Task. Exactly as given, reproduce the records in full.

Records for the task.
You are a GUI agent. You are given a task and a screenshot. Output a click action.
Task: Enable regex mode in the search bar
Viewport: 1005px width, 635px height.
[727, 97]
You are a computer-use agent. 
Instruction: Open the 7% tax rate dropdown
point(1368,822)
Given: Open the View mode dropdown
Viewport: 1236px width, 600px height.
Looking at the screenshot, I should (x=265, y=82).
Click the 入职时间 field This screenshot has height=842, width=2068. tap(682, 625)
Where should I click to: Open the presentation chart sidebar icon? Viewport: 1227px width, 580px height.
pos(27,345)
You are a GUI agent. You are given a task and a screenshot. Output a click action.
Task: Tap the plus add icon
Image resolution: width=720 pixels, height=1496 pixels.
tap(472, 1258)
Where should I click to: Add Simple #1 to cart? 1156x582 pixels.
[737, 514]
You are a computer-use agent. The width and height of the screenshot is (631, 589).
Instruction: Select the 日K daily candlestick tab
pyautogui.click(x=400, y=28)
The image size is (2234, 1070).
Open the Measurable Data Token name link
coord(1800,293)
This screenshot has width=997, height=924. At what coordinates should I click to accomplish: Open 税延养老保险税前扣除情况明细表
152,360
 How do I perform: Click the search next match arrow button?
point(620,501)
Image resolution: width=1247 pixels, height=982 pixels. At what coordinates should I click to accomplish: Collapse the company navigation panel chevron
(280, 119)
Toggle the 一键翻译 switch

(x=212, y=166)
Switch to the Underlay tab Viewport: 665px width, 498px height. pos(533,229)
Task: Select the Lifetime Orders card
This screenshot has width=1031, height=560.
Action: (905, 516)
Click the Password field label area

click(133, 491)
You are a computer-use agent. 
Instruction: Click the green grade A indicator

The answer.
You are a GUI agent. You are given a task and a screenshot. Output a click action.
Task: Enable regex mode in the search bar
Viewport: 1005px width, 635px height.
[727, 97]
You are a computer-use agent. 
Instruction: Open the 7% tax rate dropdown
point(1368,822)
Given: Open the View mode dropdown
Viewport: 1236px width, 600px height.
Looking at the screenshot, I should (x=265, y=82).
Click the 入职时间 field This screenshot has height=842, width=2068. tap(682, 625)
Where should I click to: Open the presentation chart sidebar icon? Viewport: 1227px width, 580px height.
pos(27,345)
You are a GUI agent. You are given a task and a screenshot. Output a click action.
Task: Tap the plus add icon
Image resolution: width=720 pixels, height=1496 pixels.
tap(472, 1258)
Where should I click to: Add Simple #1 to cart? 1156x582 pixels.
[737, 514]
You are a computer-use agent. The width and height of the screenshot is (631, 589).
Instruction: Select the 日K daily candlestick tab
pyautogui.click(x=400, y=28)
The image size is (2234, 1070).
Open the Measurable Data Token name link
coord(1800,293)
This screenshot has width=997, height=924. At what coordinates should I click to accomplish: Open 税延养老保险税前扣除情况明细表
152,360
 How do I perform: Click the search next match arrow button?
point(620,501)
Image resolution: width=1247 pixels, height=982 pixels. At what coordinates should I click to accomplish: Collapse the company navigation panel chevron
(280, 119)
Toggle the 一键翻译 switch

(x=212, y=166)
Switch to the Underlay tab Viewport: 665px width, 498px height. pos(533,229)
Task: Select the Lifetime Orders card
This screenshot has width=1031, height=560.
Action: (905, 516)
Click the Password field label area

click(133, 491)
You are a computer-use agent. 
Instruction: Click the green grade A indicator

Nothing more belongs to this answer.